- [Task goal]: Gather every line in the items below that contains the word "Expand", and copy each one in full.

Collection entries:
==================================================

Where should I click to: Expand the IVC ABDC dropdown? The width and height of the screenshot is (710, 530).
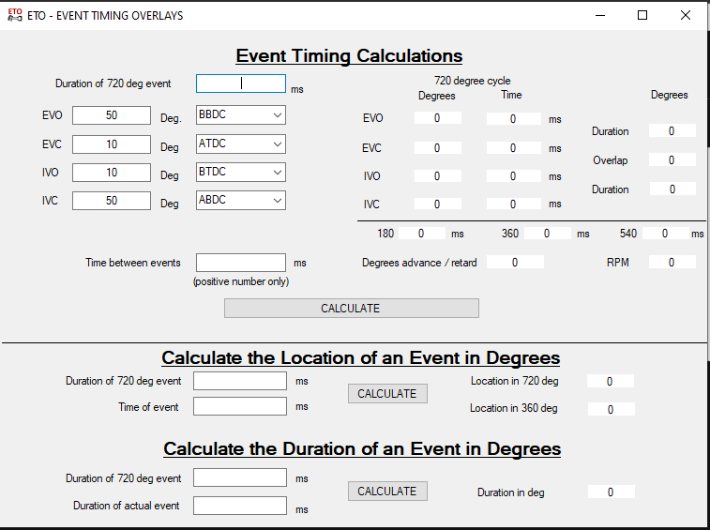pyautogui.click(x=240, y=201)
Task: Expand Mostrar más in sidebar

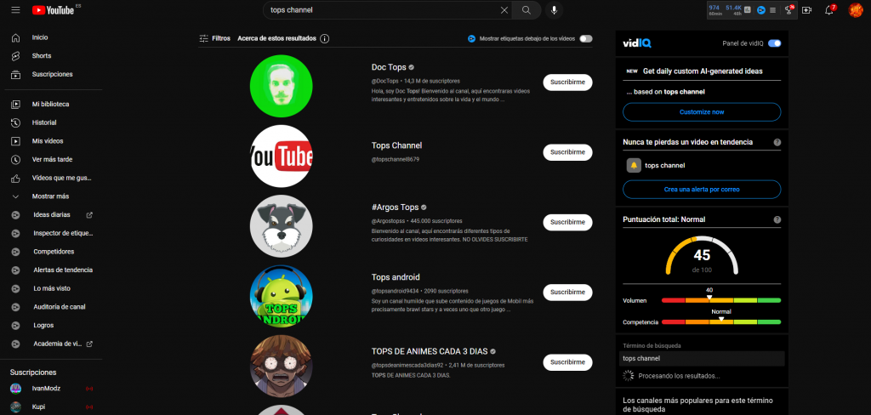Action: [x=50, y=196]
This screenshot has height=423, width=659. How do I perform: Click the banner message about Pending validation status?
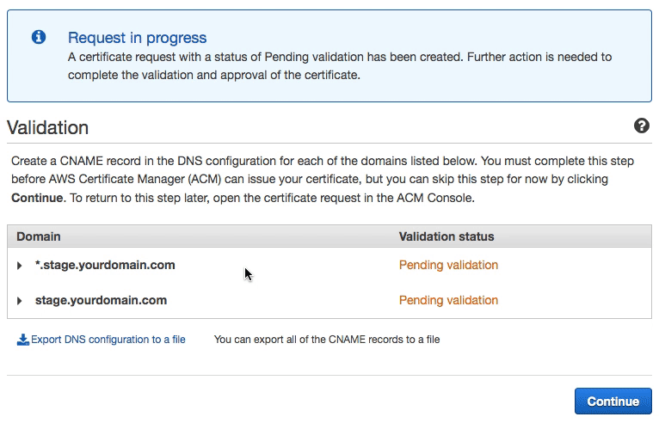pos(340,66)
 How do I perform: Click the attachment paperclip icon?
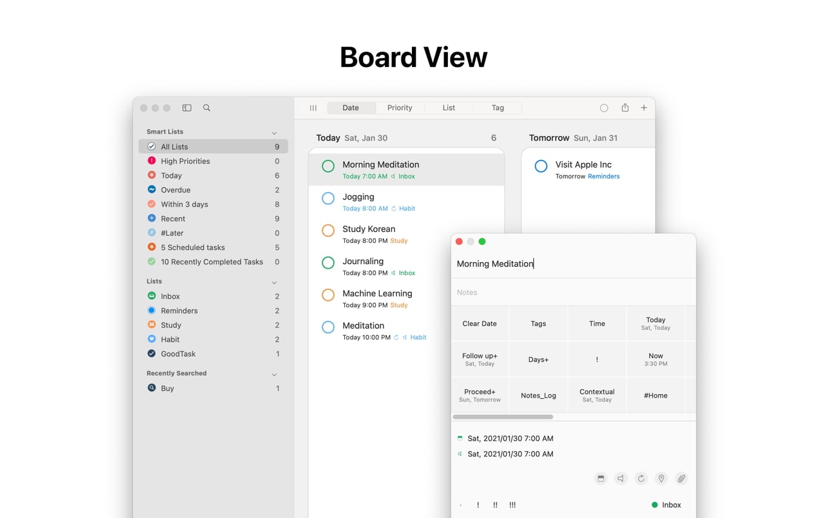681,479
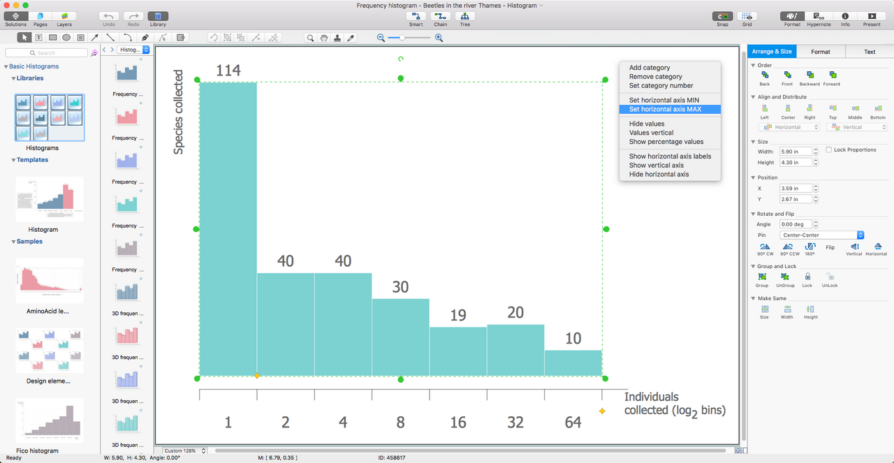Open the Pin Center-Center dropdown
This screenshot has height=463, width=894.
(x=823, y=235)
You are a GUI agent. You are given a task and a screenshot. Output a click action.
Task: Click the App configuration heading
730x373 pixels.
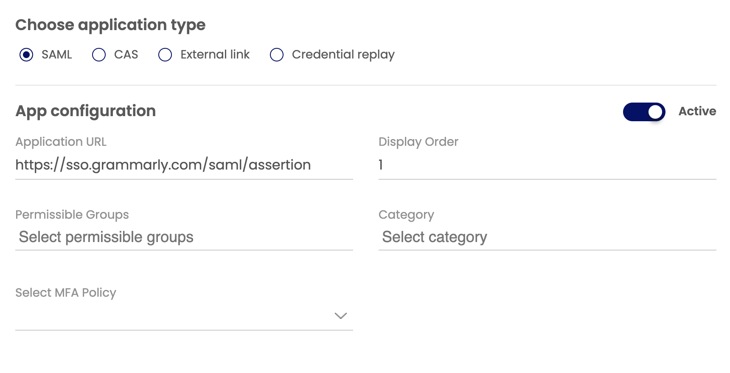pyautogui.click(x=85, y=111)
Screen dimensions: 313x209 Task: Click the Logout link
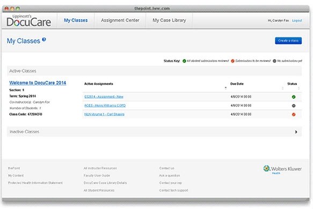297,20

==================================================

- [Solved exercise]:
Where should I click to: Expand the IVC ABDC dropdown? The width and height of the screenshot is (710, 530).
Task: Expand Mostrar más in sidebar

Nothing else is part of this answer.